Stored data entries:
┄┄┄┄┄┄┄┄┄┄┄┄┄┄┄┄┄┄┄┄

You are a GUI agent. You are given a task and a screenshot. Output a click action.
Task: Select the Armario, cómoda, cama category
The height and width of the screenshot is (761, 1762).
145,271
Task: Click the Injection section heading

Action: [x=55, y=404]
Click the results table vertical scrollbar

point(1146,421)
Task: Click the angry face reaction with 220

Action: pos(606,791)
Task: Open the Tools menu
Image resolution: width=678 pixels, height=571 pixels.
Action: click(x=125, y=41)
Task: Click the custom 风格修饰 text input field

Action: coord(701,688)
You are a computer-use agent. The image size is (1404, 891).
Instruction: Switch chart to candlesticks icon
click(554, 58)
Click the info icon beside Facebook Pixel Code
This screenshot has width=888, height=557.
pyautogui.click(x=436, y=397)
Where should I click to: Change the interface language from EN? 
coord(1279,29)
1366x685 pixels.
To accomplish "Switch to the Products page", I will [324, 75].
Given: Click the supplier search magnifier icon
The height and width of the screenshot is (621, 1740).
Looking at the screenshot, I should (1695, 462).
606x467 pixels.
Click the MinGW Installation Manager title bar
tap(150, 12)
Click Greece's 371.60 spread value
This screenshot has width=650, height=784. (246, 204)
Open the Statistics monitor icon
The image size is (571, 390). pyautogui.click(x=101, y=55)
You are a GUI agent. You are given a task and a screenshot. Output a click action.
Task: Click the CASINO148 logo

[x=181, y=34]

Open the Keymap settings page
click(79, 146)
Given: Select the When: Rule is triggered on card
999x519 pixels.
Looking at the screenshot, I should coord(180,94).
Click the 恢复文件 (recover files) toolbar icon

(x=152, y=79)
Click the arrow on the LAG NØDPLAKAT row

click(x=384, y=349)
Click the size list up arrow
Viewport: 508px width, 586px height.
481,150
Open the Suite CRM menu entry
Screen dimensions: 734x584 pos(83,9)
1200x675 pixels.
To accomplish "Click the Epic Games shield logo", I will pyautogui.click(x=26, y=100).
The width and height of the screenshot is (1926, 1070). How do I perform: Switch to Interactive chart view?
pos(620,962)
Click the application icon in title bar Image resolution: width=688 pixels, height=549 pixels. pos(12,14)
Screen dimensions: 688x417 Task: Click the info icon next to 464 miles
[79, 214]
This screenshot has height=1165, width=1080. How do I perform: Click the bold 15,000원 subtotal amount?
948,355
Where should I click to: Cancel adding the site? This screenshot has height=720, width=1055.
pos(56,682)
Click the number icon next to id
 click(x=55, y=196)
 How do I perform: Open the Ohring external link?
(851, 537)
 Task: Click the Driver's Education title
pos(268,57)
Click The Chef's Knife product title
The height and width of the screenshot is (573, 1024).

┄┄┄┄┄┄┄┄┄┄┄┄┄┄┄┄┄┄┄┄

** THE PROBLEM **
Search the entries for the word "will", then gather every line that has it.

** OUTPUT OF THE TASK **
To accomplish "Switch to the Products page", I will [324, 75].
To accomplish "Click the Epic Games shield logo", I will pyautogui.click(x=26, y=100).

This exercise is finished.